• [RECORDS FOR THE TASK]
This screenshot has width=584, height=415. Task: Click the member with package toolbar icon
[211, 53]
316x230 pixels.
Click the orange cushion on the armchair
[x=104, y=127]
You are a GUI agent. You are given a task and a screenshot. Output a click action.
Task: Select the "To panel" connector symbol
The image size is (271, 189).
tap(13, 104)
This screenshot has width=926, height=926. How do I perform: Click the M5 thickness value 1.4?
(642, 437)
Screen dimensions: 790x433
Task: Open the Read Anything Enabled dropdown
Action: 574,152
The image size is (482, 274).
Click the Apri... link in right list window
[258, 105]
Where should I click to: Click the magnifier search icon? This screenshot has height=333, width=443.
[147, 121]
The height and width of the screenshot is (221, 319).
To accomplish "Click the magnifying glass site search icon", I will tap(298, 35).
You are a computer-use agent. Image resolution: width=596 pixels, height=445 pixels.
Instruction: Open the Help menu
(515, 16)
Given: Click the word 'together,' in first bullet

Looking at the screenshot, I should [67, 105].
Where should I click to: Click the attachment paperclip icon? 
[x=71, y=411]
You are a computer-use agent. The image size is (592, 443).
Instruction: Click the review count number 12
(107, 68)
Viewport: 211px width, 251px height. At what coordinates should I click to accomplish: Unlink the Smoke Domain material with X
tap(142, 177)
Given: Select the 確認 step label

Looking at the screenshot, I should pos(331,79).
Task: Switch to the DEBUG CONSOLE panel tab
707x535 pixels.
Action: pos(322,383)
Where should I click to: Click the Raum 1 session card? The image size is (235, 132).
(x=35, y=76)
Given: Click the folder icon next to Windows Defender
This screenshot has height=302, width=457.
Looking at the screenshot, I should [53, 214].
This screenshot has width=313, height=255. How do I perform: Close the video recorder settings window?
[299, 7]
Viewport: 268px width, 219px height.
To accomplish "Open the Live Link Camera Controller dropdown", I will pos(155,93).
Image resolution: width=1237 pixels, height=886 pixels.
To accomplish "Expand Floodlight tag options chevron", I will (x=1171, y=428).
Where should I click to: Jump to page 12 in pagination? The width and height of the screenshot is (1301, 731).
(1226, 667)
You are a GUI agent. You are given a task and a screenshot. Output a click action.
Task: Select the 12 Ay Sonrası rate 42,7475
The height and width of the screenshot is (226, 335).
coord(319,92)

• [TASK TO COMPLETE] Give again, word for word, the records from their first line to the one with "You are a computer-use agent. The", and leave out all else.

• [SOLUTION TO THE PROBLEM]
This screenshot has width=584, height=415. Task: Click the member with package toolbar icon
[211, 53]
316x230 pixels.
Click the orange cushion on the armchair
[x=104, y=127]
You are a GUI agent. You are given a task and a screenshot. Output a click action.
Task: Select the "To panel" connector symbol
The image size is (271, 189).
tap(13, 104)
This screenshot has width=926, height=926. How do I perform: Click the M5 thickness value 1.4?
(642, 437)
Screen dimensions: 790x433
Task: Open the Read Anything Enabled dropdown
Action: 574,152
The image size is (482, 274).
Click the Apri... link in right list window
[258, 105]
Where should I click to: Click the magnifier search icon? This screenshot has height=333, width=443.
[147, 121]
The height and width of the screenshot is (221, 319).
To accomplish "Click the magnifying glass site search icon", I will tap(298, 35).
You are a computer-use agent. Image resolution: width=596 pixels, height=445 pixels.
Instruction: Open the Help menu
(515, 16)
Given: Click the word 'together,' in first bullet

Looking at the screenshot, I should [67, 105].
Where should I click to: Click the attachment paperclip icon? 
[x=71, y=411]
You are a computer-use agent. The image size is (592, 443).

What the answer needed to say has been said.